Directions:
Copy nothing but the text: reproduce each line of the listing exactly and leave the pictures out.

Data shown:
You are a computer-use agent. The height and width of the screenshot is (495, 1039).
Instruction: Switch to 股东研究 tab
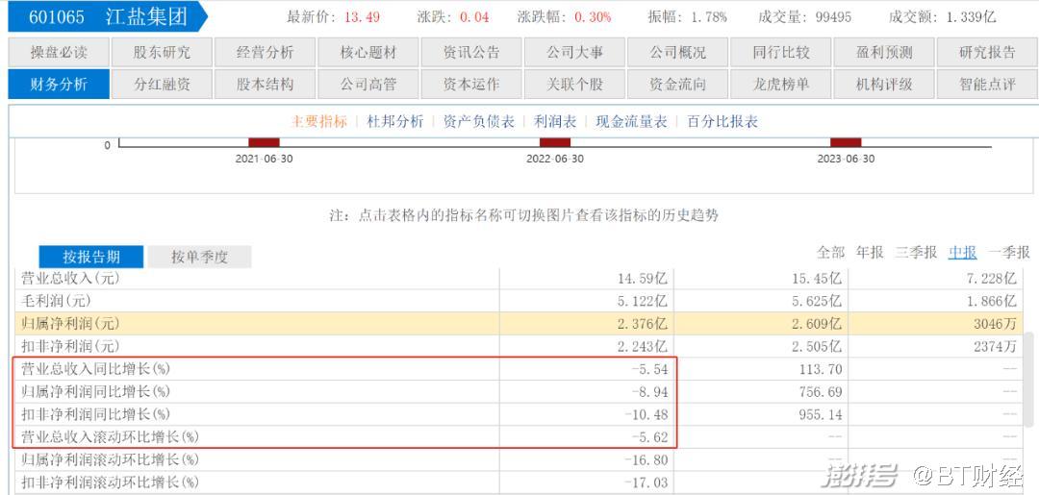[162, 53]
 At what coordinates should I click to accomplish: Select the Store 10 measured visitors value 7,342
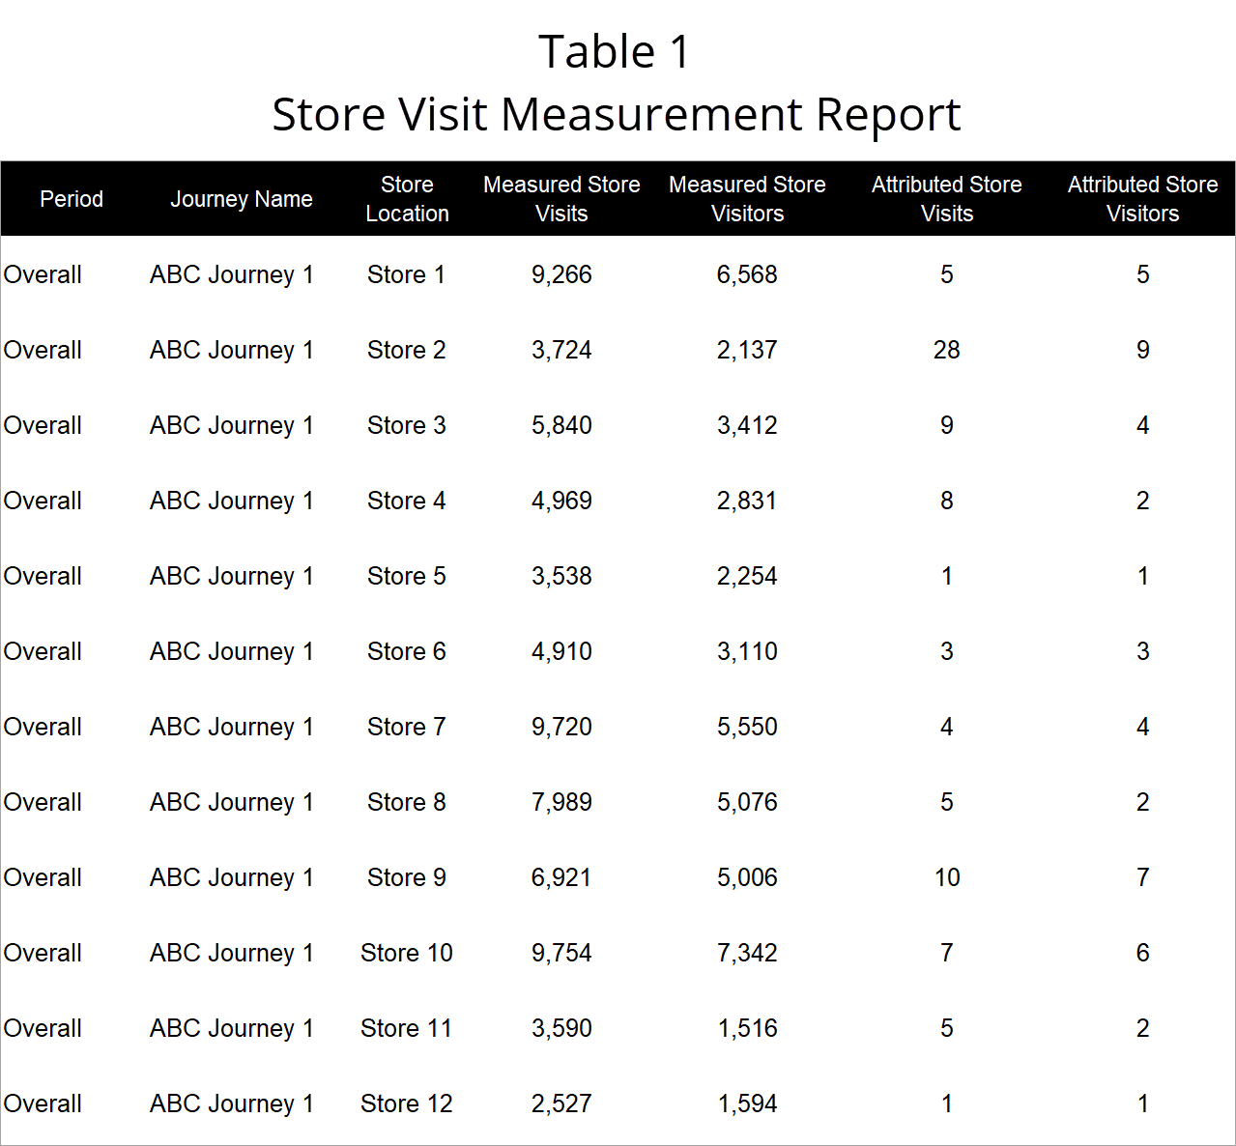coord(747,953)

Solution:
You are a computer-use agent. The height and width of the screenshot is (495, 1039).
Instruction: Switch to 股东研究 tab
[162, 53]
 At what coordinates should I click to accomplish: Select the Store 10 measured visitors value 7,342
coord(747,953)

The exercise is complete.